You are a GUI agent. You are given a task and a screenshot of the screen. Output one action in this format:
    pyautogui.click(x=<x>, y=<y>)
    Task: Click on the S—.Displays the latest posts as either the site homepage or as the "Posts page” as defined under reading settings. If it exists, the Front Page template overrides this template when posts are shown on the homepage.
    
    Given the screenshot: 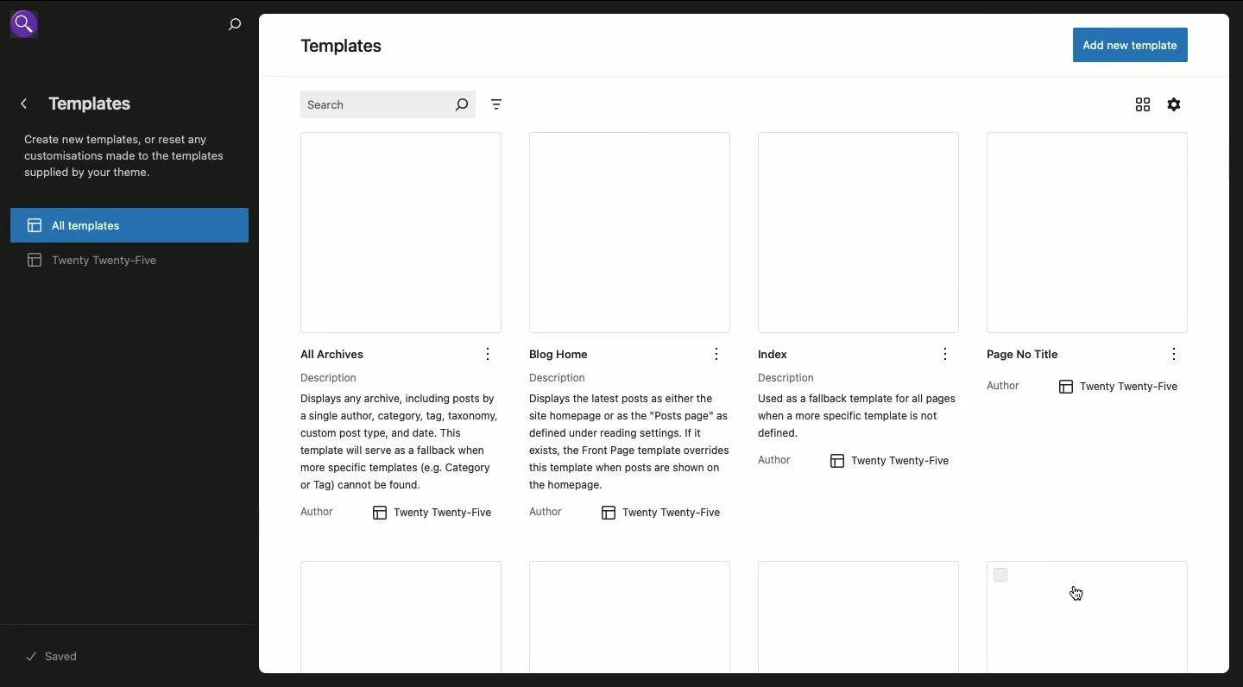 What is the action you would take?
    pyautogui.click(x=625, y=435)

◇ ◇ ◇ ◇ ◇

- Work instructions
From the listing above, copy each line that contains the string "this". Matching is case-sensitive.

- Expected answer
You are a GUI agent. You are given a task and a screenshot of the screen. Output one action in this format:
    Task: Click on the S—.Displays the latest posts as either the site homepage or as the "Posts page” as defined under reading settings. If it exists, the Front Page template overrides this template when posts are shown on the homepage.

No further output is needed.